--- START ---
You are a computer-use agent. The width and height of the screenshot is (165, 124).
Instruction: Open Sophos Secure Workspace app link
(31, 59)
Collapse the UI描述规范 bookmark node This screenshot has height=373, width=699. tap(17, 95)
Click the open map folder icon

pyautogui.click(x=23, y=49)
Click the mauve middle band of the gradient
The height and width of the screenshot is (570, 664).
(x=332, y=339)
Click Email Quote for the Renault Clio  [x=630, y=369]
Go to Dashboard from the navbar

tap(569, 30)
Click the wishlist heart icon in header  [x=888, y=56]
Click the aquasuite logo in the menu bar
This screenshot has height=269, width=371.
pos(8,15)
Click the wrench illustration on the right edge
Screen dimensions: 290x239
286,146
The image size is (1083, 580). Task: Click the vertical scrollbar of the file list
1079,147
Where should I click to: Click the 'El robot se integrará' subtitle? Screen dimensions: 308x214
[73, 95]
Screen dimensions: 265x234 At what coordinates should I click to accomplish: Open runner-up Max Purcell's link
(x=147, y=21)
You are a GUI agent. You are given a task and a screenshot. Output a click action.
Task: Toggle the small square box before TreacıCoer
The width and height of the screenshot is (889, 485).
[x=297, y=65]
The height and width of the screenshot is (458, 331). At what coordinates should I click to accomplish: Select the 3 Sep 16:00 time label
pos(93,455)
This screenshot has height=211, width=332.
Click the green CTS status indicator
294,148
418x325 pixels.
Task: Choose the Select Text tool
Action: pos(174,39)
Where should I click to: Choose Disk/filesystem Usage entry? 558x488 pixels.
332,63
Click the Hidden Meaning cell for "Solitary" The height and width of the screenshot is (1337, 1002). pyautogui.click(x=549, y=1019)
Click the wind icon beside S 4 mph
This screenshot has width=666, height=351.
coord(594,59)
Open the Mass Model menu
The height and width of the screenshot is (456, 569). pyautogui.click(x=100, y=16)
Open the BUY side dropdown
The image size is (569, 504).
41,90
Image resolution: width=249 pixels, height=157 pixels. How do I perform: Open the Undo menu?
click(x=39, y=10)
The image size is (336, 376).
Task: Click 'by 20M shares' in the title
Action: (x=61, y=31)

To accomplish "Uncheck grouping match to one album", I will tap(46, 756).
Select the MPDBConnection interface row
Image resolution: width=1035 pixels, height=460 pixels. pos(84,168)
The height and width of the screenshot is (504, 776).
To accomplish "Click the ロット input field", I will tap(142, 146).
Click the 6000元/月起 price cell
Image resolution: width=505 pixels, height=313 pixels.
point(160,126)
--- END ---
**What to do:**
The response should consist only of the lines from the one containing "The height and width of the screenshot is (504, 776)." to the end of the material above, both included.

**Solution for this exercise:**
The height and width of the screenshot is (504, 776).
To accomplish "Click the ロット input field", I will tap(142, 146).
Click the 6000元/月起 price cell
Image resolution: width=505 pixels, height=313 pixels.
point(160,126)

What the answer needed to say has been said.